Ana Luiza Pinheiro Flauzina, Thula Rafaela de Oliveira Pires

Resumo


O presente artigo tem por objetivo debater as dinâmicas das políticas públicas nos marcos das articulações de gênero e raça no Brasil, tomando a pandemia da covid-19 como cenário. Considerando a vulnerabilidade do povo negro no que se refere ao cumprimento do isolamento social, inquere-se sobre o alcance das políticas públicas adotadas para a proteção desse contingente populacional.

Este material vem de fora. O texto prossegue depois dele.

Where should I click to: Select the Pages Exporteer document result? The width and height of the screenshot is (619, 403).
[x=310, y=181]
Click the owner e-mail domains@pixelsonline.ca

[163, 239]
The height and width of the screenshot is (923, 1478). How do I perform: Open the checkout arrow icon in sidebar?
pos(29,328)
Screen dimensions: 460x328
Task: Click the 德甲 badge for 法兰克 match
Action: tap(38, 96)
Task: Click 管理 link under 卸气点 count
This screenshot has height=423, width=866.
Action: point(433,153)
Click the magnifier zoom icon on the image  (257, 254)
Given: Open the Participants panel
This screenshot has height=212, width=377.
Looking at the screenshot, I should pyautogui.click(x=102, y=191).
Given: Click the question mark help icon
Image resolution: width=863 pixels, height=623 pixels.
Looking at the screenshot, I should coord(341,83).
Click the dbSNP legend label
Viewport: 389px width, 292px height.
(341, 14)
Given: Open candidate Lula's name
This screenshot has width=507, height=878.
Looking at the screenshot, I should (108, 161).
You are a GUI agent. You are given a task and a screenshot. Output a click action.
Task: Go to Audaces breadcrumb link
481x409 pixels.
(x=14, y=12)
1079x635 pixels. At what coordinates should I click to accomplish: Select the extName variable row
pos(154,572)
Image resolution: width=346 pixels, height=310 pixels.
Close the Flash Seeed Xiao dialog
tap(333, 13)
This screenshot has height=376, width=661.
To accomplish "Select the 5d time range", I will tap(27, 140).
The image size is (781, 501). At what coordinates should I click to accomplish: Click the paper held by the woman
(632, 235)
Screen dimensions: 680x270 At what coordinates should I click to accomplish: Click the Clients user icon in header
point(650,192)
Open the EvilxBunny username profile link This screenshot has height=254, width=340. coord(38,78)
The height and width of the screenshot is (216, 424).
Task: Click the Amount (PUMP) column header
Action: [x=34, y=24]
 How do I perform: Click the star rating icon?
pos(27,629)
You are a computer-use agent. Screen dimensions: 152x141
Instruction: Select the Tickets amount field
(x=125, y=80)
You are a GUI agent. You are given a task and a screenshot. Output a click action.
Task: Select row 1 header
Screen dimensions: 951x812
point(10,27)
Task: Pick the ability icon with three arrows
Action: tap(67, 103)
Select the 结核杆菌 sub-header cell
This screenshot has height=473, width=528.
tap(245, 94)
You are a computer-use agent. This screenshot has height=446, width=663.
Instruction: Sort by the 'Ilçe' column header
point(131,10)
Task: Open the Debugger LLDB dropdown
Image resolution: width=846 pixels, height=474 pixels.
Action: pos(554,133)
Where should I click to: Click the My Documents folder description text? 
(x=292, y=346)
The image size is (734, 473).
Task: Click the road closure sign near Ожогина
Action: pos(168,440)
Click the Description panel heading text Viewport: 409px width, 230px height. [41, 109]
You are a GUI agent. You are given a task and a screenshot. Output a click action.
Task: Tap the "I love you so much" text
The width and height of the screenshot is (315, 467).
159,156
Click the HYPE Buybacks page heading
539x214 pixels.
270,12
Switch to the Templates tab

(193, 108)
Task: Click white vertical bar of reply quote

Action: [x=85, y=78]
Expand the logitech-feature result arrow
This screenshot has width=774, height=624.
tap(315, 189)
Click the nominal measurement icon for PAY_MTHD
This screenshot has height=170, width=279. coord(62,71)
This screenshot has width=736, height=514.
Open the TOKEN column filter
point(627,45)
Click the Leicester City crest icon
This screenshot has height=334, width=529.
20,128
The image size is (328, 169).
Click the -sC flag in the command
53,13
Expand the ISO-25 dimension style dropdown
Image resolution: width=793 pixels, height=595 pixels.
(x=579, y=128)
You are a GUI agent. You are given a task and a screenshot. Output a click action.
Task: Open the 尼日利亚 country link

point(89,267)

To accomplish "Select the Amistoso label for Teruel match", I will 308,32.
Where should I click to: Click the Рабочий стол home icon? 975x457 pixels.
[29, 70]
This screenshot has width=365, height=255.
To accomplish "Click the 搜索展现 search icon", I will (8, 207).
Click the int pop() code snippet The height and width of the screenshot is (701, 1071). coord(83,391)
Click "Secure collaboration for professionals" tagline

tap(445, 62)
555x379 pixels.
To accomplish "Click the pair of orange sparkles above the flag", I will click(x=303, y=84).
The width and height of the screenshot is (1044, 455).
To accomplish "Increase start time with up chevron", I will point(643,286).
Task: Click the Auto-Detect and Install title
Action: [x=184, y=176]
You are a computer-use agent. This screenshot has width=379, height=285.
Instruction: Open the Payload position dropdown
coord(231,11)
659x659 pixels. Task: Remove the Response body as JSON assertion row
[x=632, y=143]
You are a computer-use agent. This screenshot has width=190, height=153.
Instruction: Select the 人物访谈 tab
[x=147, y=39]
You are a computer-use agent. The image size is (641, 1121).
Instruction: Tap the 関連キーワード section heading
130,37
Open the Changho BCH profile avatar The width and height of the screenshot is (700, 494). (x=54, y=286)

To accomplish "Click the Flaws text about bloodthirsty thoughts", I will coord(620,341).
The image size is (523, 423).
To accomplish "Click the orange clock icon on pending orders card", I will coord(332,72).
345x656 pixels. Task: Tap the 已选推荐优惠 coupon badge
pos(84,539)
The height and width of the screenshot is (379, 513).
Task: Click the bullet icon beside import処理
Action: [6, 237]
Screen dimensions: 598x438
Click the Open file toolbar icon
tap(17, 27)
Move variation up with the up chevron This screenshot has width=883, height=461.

Tendo em conta uma geografia espacial urbana assentada em projetos de letalidade, o que se observa é um investimento na proteção da cidade branca, nos termos propostos por Frantz Fanon, a despeito da necessidade de proteção das pessoas negras. Assim, entende-se a cidade negra, como uma cidade-mulher, em que as devassidões do terror do Estado podem ser perpetradas sem questionamentos. No polo oposto desses territórios, estão os imóveis frutos da especulação imobiliária resguardados pelos pactos das elites e que poderiam servir de guarida para milhares de pessoas emergencialmente no contexto da pandemia. O genocídio negro, portanto, vai se desenhando também na concretude da segregação racial urbana no horizonte da pandemia. No que tange à metodologia, o artigo propõe um olhar alinhado com o feminismo ladino amefricano tal como proposto Lélia Gonzalez, consolidando uma narrativa que acessa o objeto de investigação pelas necessárias imbricações de gênero, raça, classe e sexualidade

Palavras-chave


Cidade negra, Cidade branca, Racismo, Covid-19, Gênero, Pandemia.